The Teen Wolf of Wall Street: another ‘too good to check’ media debacle

A remarkable story by Jessica Pressler at New York magazine spread through mediaspace with lightning speed on Monday, reappearing in major media outlets with a speed normally only achieved by Star Wars Episode VII teasers flashing across teenage Facebook pages: a high-school student named Mohammed Islam made $72 million trading stocks with his cell phone during his lunch breaks.  

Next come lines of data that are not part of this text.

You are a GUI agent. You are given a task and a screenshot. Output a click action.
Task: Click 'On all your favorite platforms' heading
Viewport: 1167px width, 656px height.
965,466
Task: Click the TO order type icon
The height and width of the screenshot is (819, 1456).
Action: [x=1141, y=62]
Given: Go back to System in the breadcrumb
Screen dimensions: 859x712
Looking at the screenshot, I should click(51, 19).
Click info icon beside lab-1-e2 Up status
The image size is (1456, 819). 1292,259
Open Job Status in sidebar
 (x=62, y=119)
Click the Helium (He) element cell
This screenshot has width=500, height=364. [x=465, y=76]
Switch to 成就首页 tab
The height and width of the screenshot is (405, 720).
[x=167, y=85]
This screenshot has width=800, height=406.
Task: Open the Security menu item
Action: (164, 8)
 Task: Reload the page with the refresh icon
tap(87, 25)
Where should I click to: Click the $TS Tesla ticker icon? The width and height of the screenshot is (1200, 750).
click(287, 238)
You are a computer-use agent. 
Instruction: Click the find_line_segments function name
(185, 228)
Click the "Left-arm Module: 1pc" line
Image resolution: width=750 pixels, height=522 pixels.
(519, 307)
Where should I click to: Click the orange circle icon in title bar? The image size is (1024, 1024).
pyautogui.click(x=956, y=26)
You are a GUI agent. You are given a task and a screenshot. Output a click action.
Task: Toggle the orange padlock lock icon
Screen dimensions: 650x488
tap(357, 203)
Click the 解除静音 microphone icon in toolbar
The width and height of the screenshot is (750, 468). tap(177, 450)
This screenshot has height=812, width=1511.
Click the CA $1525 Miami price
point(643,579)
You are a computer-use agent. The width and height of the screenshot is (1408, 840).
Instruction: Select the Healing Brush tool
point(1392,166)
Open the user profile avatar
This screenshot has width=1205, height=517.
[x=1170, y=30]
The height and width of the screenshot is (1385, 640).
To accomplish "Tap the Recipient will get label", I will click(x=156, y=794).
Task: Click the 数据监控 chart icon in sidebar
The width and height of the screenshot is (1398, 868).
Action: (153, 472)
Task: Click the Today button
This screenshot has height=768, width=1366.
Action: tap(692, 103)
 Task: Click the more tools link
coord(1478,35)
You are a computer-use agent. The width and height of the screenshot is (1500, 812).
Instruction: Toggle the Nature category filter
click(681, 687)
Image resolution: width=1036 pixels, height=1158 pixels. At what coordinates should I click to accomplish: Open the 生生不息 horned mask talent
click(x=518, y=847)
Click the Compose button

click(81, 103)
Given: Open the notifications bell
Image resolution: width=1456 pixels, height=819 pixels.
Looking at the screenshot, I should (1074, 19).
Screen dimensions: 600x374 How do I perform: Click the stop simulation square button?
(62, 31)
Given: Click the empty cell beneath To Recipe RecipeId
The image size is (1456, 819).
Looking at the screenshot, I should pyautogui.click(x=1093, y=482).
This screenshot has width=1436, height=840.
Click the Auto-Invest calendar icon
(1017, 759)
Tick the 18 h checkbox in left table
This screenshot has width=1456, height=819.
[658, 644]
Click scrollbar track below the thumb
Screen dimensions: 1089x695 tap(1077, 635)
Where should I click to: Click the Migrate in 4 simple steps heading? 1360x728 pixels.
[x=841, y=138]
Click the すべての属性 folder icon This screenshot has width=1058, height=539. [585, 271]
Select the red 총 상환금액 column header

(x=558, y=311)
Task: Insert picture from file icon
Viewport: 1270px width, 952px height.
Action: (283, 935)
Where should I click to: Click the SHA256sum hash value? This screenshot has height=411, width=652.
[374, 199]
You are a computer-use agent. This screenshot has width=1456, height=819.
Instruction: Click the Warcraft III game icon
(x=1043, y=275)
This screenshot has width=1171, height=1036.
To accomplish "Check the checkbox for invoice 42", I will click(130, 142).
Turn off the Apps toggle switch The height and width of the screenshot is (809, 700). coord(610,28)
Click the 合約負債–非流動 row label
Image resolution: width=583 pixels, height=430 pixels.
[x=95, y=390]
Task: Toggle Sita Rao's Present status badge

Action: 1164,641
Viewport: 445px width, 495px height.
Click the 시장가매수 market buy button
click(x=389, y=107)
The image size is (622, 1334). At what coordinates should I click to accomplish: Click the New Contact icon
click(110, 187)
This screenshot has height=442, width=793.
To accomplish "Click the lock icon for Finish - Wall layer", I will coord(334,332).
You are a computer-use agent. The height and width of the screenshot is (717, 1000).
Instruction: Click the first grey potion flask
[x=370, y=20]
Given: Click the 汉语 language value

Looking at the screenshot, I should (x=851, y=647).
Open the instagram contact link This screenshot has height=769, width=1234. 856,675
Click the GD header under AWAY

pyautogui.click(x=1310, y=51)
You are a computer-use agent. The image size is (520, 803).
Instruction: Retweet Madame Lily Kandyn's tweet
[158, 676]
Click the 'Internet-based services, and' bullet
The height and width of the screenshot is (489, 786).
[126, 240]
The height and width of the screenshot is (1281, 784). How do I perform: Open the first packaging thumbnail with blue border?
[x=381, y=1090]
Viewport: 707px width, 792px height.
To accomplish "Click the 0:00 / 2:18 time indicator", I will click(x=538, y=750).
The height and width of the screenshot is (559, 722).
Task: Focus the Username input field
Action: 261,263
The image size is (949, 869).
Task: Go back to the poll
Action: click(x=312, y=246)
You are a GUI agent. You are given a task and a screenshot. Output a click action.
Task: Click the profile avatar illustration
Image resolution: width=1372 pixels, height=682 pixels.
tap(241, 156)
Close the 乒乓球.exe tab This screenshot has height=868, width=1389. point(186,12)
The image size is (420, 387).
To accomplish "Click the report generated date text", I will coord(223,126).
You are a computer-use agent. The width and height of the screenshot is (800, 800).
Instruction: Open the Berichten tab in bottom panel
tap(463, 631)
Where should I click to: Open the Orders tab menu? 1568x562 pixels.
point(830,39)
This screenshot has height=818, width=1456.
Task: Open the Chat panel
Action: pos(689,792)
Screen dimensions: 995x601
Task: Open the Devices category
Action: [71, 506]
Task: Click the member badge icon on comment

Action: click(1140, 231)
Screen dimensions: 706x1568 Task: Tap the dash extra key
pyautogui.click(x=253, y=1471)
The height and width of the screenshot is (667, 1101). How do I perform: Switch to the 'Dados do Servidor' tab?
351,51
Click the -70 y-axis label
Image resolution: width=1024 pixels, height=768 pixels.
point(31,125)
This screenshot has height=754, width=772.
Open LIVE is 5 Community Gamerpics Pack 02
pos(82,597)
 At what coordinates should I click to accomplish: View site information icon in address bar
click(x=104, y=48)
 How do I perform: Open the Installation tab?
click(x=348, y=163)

A lengthy character study of Mo and his friends followed, including some sage wisdom from the Teen Wolf of Wall Street (“What makes the world go round? Money. If money is not flowing, if businesses don’t keep going, there’s no innovation, no products, no investments, no growth, no jobs.”) plus some very narrative-friendly Gordon Gecko comments from his friends (“You can rob a bank with a gun, but you rob the whole world with a bank!”) and even a little something to jump-start the bile ducts of left-wing readers (“We want to create a brotherhood. Like, all of us who are connected, who are in something together, who have influence, like the Koch brothers…”)

It was all just a little too perfect, and thanks to the wonders of instantaneous online feedback, skeptical readers began poking holes in the story right away.  Among other details, Mo never actually confirmed his earnings to the reporter – she claimed to have seen a bank statement showing eight figures in an account, but that’s not at all proof that the money was earned by the teenager, let alone that he did it with day trading over cafeteria lunches – and if he really raked in $72 million during such a short period of time, he wouldn’t just be a child prodigy of the stock market, he’d be the most successful trader in history.  

This triggered a series of walkbacks, with Pressler first arguing that she didn’t have any control over the assertions made in the headline of her piece, then waving off informed skeptics by saying “we’re not a financial publication.”  When other reporters started digging into the story, they found young Mr. Islam very difficult to get in touch with, while his friends began speaking of the claims made in the New York article as rumors that got out of control.  Requests to see profit & loss statements to prove the astonishing $72 million in earnings were refused.  As chronicled by Twitchy, which followed the disintegration of the story throughout the day, the saga ended with the investment club Mo belongs to “performing due diligence and talking with Mohammed Islam himself” to determine that the $72 million claim is categorically false, “blown up by the media in the interests of sensationalism.”

Pressler’s point about not controlling the headline to her piece is fair enough – writers often don’t write their own headlines or control the marketing of their work.  She certainly didn’t control the way other media outlets took the story and ran with it, producing even more distorted headlines along the way.  (The New York Post version, reproduced at the Wall Street Journal’s MarketWatch, flatly asserts: “High School Student Scores $72 Million Playing Stock Market.”)  The body of the original story explicitly states that the $72 million figure was a rumor, although it’s written in a way that leads readers to believe the rumor had some basis in fact, transitioning immediately into the details of Mo’s growing fame without any effort made at debunking the astounding number.  To wit:

Rumors, on Wall Street, can be powerful. A whisper can turn into a current that moves markets, driving a stock price up or sending it tumbling. There may be only one other place where gossip holds such sway, and that is high school.

Late last year, a rumor began circulating at Stuyvesant that a junior named Mohammed Islam had made a fortune in the stock market. Not a small fortune, either. Seventy-two million.

An unbelievable amount of money for anyone, not least a high-school student, but as far as rumors go, this one seemed legit. Everyone at Stuy knew that Mohammed, the soft-spoken son of Bengali immigrants from Queens and the president of the school’s Investment Club, was basically a genius.

(Emphasis mine.)  You have to do quite a bit of reading between those lines to distill the concession, “We don’t know if this is actually true, and you shouldn’t expect us to challenge the claim, because we’re not a financial paper.”  There’s egg on the faces of other outlets that spread this story rapidly without performing any diligence of their own, but in all fairness, you can’t entirely blame someone for reading the New York article and coming away with the strong impression that Mo did indeed harvest that fabled $72 million from the stock market.  He may also be every bit the financial genius he’s been hailed as – he could have made a fraction of those millions and still be judged an impressive trader, if he really did it all on his own, during school lunch hour or otherwise.  Still, it looks like we have another example of Too Good to Check, illuminating the process by which half-truths and outright fabrications become received wisdom, echoing through a gossipy media that is far less skeptical than it should be.

So, assuming Mohammed Islam really did make a pile of money trading on Wall Street, if not quite as much as media legend initially held… are we supposed to admire him for his ambition and ability, or curse him as one of those stock-market vampires getting rich off the Working Man’s blood?  The media really hasn’t finished writing this narrative yet, but if Mo and his pals make a few more admiring comments about the Koch Brothers, I think it will all come into focus.